A DUCHESS TO REMEMBER - Christina Brooke
Ministry of Marriage , Book 3
St. Martin's Paperbacks
When her brother died in a fire at his laboratory, Lady Cecily Westruther's cousin Bertram inherited the title and the family residence of Garraway Hall. Cecily became a ward of the Duke of Montford. Now, at age twenty, she is spending time with her cousin's wife at Garraway Hall. Bertram has returned to London. Lavinia, his wife, wants to spend the night with a lover, but needs Cecily to spend another night as her presence will maintain Lavinia's reputation. Cecily refuses, but Lavinia isn't finished. She has seen the pink pearls Cecily wears, her deceased mother's, and as a gambit tells Cecily she found Jonathon's diary. Cecily trades the use of the pearls to her cousin-in-law until Lavinia returns to London, and then she asks what happened to the rest of her brother's papers. Lavinia blithely tells her she sold them to the Duke of Ashburn.
Cecily is engaged to the Duke of Norland, a man she doesn't love and whom she knows will carry on his affairs after they are married, but she is still determined to marry him. She wants the freedom this type of marriage will give her, not for dalliances like Lavinia, but to become a scholar. Unfortunately, she wrote Jonathan a letter before he died, and she must retrieve it before she marries Norland, thus her interest in Jonathon's papers. From his diary, Cecily learns Jonathon had been a member of the Promethean Club. When she learns Ashburn is a member and hosting a meeting, she decides to break into the duke's house to spy on the group, and search the duke's library while he is preoccupied.
When Rand, the Duke of Ashburn, catches an intruder in his home, he is not deceived by the manly dress. When he discovers the girl's identity, he is both intrigued and dismayed. He knows more about Jonathon, his research, and his death, than he will ever let Cecily discover.
The Duke of Montford and Lady Arden are leading members of the Ministry of Marriage, a group who arrange the best possible marriages for English aristocrats to help preserve their heritage and their future in England. Ashburn could be on the committee, but he has no interest in marriage. He is not above manipulating the long-standing arrangement between Cecily and Norland through the ministry, though, when it serves his purposes, but just what is his purpose?
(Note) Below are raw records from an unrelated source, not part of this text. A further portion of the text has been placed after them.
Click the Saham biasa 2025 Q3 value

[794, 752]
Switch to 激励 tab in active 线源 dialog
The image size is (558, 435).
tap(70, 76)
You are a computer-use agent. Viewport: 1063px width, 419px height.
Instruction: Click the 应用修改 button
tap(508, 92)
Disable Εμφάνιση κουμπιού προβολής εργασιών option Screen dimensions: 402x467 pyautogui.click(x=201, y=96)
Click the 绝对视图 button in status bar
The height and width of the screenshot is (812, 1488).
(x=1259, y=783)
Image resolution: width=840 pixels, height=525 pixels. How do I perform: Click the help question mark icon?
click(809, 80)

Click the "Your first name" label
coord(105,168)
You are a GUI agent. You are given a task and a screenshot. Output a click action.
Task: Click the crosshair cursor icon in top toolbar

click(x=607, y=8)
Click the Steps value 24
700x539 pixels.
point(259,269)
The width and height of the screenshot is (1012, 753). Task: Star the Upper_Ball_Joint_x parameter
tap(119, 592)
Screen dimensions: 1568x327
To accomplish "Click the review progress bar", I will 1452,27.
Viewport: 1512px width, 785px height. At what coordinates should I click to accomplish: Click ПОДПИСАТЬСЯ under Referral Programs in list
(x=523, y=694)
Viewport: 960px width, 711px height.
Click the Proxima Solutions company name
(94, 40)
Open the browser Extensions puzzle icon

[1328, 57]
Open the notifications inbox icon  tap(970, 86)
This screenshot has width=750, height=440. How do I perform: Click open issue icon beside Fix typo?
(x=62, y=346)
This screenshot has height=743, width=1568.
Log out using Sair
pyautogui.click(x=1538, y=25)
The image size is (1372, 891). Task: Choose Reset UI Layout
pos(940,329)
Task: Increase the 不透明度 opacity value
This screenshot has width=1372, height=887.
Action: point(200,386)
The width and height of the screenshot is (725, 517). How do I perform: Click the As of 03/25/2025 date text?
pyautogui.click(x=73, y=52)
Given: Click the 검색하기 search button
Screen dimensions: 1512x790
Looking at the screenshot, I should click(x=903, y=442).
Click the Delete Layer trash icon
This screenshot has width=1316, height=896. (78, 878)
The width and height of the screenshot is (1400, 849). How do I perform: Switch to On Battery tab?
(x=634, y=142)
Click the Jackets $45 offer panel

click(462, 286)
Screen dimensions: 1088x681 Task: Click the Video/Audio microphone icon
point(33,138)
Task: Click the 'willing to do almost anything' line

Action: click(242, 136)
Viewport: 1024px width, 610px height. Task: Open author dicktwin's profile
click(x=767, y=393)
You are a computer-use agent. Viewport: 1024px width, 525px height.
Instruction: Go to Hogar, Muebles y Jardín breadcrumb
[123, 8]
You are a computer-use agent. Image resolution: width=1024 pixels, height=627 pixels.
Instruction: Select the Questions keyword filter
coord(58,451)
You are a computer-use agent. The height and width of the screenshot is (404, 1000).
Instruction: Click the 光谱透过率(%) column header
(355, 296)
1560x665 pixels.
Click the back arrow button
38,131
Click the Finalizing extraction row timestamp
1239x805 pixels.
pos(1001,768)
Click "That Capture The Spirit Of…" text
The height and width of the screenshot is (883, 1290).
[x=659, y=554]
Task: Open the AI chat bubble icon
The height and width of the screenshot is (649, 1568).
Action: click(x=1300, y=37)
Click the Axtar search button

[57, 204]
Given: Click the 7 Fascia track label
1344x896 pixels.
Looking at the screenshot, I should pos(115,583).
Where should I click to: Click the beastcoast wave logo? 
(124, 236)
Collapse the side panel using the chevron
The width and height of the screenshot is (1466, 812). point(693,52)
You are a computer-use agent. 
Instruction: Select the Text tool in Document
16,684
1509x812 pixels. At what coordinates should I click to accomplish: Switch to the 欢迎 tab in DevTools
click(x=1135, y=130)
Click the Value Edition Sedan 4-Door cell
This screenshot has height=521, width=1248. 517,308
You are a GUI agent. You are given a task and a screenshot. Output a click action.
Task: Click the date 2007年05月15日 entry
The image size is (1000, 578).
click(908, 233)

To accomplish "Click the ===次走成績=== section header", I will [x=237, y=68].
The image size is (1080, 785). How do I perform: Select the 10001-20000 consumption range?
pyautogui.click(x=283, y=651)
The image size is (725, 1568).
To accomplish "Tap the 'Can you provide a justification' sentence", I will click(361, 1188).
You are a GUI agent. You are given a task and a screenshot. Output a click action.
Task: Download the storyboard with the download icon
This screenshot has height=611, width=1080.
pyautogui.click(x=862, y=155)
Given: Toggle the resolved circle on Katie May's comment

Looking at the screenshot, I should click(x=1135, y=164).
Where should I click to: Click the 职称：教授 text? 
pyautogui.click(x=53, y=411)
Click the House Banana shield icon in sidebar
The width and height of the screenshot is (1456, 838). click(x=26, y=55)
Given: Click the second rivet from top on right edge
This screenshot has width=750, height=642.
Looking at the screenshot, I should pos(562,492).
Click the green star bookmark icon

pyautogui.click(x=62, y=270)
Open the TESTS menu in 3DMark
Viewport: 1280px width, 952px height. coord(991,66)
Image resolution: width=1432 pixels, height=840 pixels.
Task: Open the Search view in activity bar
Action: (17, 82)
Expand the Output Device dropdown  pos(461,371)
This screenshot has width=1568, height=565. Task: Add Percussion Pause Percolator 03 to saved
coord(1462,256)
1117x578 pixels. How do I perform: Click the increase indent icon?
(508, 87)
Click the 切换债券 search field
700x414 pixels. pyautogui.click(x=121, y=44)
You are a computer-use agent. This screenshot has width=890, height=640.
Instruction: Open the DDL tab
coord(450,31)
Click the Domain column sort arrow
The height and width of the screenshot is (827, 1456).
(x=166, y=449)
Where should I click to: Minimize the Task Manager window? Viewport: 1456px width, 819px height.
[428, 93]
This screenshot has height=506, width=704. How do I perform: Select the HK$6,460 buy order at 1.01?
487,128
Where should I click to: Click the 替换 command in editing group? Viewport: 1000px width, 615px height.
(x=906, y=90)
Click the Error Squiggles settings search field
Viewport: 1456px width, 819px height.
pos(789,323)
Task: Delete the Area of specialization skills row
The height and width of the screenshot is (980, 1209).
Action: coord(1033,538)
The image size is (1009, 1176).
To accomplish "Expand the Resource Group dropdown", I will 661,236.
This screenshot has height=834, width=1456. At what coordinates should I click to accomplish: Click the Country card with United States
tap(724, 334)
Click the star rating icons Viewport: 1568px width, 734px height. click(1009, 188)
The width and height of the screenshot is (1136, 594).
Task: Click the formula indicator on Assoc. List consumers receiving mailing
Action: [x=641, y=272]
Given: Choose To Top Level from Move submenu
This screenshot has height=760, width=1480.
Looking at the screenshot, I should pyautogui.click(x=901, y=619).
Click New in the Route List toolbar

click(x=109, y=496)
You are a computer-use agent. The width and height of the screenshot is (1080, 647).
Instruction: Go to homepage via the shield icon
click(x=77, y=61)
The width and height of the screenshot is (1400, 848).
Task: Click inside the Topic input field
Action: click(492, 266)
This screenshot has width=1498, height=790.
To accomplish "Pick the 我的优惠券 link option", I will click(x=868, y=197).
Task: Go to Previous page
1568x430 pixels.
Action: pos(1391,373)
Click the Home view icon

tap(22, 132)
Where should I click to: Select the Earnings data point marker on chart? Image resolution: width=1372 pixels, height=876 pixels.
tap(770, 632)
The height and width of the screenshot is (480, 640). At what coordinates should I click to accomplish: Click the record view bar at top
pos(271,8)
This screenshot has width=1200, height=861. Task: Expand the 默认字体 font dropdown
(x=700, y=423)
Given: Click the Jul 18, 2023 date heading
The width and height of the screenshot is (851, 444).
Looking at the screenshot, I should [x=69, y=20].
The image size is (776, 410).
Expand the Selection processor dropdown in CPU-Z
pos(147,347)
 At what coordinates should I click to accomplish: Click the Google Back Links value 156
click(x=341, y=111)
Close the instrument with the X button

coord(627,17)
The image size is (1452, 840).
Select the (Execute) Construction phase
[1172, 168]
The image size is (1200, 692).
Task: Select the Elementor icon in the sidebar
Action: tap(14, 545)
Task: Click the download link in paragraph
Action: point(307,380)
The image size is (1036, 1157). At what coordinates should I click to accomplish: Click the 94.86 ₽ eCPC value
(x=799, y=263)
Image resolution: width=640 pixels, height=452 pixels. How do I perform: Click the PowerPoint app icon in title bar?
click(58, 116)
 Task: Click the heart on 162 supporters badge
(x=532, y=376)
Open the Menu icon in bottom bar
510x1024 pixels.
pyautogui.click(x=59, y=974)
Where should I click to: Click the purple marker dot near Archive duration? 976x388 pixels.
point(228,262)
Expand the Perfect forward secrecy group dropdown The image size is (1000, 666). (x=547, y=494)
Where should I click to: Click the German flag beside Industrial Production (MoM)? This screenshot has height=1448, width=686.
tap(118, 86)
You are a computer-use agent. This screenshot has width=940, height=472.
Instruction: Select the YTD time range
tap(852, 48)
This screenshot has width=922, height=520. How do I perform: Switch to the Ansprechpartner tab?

This is a two-night, preferably one, book. Cecily and Rand's romance is a fun, deceptive, quickstep of a dance even though neither is interested in love. They both fight their attraction knowing how foolhardy falling is love would be. The intrigue about Jonathon's papers, the social shenanigans, and interactions with other characters make the story an amusing and enjoyable read. The ministry plays a much smaller role in A DUCHESS TO REMEMBER than in previous stories, and the reader won't expect the surprise plot twist. It puts the whole romance at risk.